US dollar peg ensures Hong Kong’s safe-haven role
The Russians have shown that HK's US dollar link will lure overseas funds because the local currency acts as a viable substitute for the greenback
Have the Russians not heard about the impending Occupy Central protest movement, which will be the death knell of Hong Kong as a global financial centre?
Apparently not. Either that, or they consider a gathering of bespectacled, iPhone-cradling voting-rights advocates is trifling in the global scheme of things, what with missiles flying in Ukraine and the Middle East.
Thus Russian oligarchs are transferring funds into Hong Kong, which they view as a safe house at a time when European sanctions on Russia could freeze their funds in finance capitals like London.
It's good to know someone out there has faith in the future of Hong Kong! His name is Alisher Usmanov and, according to Bloomberg News, he has switched 40 per cent of his company's non-rouble cash holdings out of euros and US dollars and into Hong Kong dollars.
The owners of Norilsk Nickel, the world's largest producer of nickel and palladium, are also moving cash into Hong Kong dollars now.
Which, of course, brings us to the subject of the peg.
Theoretically, Hong Kong's currency board system cannot last forever. This is what everyone tells us; it is the official answer given by Hong Kong officials when asked about the future of the peg.
At some point, outsourcing monetary policy to the United States will simply be too wildly inappropriate. Because Hong Kong is next door to the world's largest developing economy, its economic growth is and will continue to be faster than that of the US. Moreover, as we are reminded by everyone, including former Hong Kong Monetary Authority chief Joseph Yam Chi-kwong, China's capital account is opening wider and wider, and so one day there will be more yuan circulating in Hong Kong's monetary system than US dollars.

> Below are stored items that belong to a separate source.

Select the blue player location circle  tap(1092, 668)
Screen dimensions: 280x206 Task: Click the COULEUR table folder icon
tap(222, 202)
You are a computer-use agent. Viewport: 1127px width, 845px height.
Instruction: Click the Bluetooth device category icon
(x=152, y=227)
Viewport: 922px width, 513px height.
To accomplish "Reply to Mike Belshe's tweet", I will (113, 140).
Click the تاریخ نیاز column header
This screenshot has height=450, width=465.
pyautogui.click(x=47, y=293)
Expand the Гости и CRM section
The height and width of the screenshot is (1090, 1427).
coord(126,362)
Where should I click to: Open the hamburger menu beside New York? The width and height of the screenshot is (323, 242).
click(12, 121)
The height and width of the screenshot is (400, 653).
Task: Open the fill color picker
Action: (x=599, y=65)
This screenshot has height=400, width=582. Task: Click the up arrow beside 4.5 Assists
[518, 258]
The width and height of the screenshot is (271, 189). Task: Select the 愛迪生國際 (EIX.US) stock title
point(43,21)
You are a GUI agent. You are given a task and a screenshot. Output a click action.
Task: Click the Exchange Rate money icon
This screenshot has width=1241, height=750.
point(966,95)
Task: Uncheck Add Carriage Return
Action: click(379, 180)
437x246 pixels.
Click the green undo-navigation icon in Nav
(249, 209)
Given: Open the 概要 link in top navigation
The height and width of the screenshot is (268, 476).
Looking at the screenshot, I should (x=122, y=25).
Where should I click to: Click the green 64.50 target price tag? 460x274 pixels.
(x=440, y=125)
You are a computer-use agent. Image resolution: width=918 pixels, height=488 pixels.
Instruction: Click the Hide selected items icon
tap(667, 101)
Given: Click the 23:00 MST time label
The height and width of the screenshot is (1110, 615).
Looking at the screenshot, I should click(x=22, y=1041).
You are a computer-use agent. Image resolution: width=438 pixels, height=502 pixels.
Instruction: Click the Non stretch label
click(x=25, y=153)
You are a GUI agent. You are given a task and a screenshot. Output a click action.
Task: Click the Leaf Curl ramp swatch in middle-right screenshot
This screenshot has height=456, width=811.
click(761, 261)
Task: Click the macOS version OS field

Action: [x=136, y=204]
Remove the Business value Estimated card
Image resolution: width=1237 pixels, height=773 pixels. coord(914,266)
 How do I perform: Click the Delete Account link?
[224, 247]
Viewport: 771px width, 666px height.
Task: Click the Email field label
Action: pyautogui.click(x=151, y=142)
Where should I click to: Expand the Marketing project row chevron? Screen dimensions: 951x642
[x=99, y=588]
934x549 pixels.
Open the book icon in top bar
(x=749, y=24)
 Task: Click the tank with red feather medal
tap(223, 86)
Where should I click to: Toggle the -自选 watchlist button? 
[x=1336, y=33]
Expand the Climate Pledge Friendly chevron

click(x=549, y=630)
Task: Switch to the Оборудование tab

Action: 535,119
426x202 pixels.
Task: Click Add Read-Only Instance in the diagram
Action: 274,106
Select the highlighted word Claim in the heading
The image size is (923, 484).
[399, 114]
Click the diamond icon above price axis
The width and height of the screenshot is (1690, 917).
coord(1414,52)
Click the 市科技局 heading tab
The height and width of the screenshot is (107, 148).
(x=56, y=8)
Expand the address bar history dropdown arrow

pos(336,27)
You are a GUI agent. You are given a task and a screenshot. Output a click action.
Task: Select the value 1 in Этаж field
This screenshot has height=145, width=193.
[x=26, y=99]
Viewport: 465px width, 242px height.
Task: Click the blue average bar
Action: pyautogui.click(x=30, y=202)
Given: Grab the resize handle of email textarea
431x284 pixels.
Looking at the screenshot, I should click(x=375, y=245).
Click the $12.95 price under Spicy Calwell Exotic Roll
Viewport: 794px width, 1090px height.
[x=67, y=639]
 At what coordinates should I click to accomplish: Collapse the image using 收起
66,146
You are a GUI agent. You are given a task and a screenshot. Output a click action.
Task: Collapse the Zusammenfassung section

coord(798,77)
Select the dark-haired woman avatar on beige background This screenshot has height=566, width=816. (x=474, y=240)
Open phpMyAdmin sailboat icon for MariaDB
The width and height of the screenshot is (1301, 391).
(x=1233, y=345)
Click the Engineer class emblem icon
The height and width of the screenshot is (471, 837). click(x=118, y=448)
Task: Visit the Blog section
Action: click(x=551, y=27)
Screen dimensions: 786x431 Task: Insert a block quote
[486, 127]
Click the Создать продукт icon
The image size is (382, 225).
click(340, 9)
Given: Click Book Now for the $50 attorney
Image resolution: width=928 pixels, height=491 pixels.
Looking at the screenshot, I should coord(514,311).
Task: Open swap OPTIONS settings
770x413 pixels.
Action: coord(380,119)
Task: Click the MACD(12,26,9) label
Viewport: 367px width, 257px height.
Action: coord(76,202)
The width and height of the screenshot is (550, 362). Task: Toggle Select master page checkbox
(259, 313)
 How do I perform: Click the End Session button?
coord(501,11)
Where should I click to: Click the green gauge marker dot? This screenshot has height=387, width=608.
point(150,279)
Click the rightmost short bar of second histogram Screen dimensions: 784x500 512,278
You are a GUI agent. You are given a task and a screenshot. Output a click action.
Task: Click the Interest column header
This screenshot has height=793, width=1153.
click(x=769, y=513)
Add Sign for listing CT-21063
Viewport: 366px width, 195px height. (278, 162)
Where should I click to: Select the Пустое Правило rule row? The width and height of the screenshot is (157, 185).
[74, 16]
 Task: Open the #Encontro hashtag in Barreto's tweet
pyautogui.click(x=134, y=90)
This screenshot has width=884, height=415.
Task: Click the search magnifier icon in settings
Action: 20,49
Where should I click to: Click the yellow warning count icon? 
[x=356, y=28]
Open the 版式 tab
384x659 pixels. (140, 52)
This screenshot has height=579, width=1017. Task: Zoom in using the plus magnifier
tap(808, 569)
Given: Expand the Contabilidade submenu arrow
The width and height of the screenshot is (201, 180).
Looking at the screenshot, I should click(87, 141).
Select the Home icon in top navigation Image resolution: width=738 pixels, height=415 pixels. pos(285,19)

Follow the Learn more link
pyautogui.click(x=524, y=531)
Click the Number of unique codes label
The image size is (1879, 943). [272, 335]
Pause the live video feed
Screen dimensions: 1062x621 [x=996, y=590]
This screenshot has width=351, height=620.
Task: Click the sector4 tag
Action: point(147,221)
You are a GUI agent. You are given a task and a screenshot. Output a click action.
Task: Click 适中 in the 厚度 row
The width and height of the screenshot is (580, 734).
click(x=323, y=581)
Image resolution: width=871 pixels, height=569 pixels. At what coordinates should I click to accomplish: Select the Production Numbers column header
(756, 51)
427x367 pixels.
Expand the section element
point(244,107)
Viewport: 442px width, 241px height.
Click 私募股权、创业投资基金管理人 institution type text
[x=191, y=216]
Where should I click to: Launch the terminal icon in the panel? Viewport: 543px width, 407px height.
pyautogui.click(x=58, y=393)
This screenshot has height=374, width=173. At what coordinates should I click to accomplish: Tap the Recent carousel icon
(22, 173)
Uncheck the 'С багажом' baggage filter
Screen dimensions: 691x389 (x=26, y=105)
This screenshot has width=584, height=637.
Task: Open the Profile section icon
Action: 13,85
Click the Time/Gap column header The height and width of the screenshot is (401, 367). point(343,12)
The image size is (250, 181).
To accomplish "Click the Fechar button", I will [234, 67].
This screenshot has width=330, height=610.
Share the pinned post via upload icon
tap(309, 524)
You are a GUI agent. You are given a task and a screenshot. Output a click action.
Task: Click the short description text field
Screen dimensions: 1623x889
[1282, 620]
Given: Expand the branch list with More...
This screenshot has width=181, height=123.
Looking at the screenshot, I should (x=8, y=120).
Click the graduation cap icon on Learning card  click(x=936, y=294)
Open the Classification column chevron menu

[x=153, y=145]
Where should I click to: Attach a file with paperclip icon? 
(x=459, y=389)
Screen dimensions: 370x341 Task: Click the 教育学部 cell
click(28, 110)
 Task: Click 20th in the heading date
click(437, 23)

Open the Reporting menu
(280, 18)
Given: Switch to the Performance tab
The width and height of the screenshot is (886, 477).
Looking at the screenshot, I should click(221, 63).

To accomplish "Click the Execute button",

This is why Yam, in an independent policy paper released a couple of years ago, suggested Hong Kong switch to a Singapore-style peg backed by a basket of currencies - advice we are sure his ex-colleagues on the treasury desk at the HKMA found very helpful (ahem).
Recent events are a reminder as to why a US dollar-backed peg will endure well past its use-by date. First and foremost, excessive dependence on China is risky. If the long-predicted great China crash does ever come, Hong Kong will want to be hedged - a monetary link to the global economy is of course an excellent hedge.
Beyond economic risk, there is political risk. Consider the continuing purge that last week bagged Zhou Yongkang, a former Politburo Standing Committee member who is being investigated on suspicion of "grave violations of discipline".
Zhou's downfall may be part of a necessary and laudable anti-corruption drive that benefits China in the long run; or it may reflect a megalomaniacal political purge that dangerously concentrates too much power in the hands of too few.
The problem is, we just don't know. Even top China experts are not completely certain what's going on.
We can see some of this uncertainty here in Hong Kong, as underlined in the paranoid, shrill pushback against the Occupy Central movement; it is as if everyone is saying; "Do not anger China, because our heads could be the next to roll."
Of course, one could argue that an alternative peg system, which relies on a basket of currencies rather than just the US dollar, would be just as effective a means of risk mitigation.
But note that the Russians aren't lining up to buy Singapore dollars.
Asked last week why Russian businessmen were shifting funds into Hong Kong, Bank of America's chief economist in Russia, Vladimir Osakovskiy, gave the obvious answer.
"Keeping money in Hong Kong dollars is essentially equivalent to keeping it in US dollars because of the currency peg," Osakovskiy told Bloomberg.
Singapore no doubt also attracts outsize financial flows. But nothing compares to offering a substitute for the US dollar. It is simple, clean and easy to manage.
It also slots in well with all those petrodollars that are created when the dollarised oil-producing countries, such as Saudi Arabia, sell crude; from time to time, petrodollars shift heavily into Hong Kong.
Providing a substitute for the US dollar is a pretty good niche for a global financial centre to be in. Hong Kong will not be giving up this gig for a long, long time.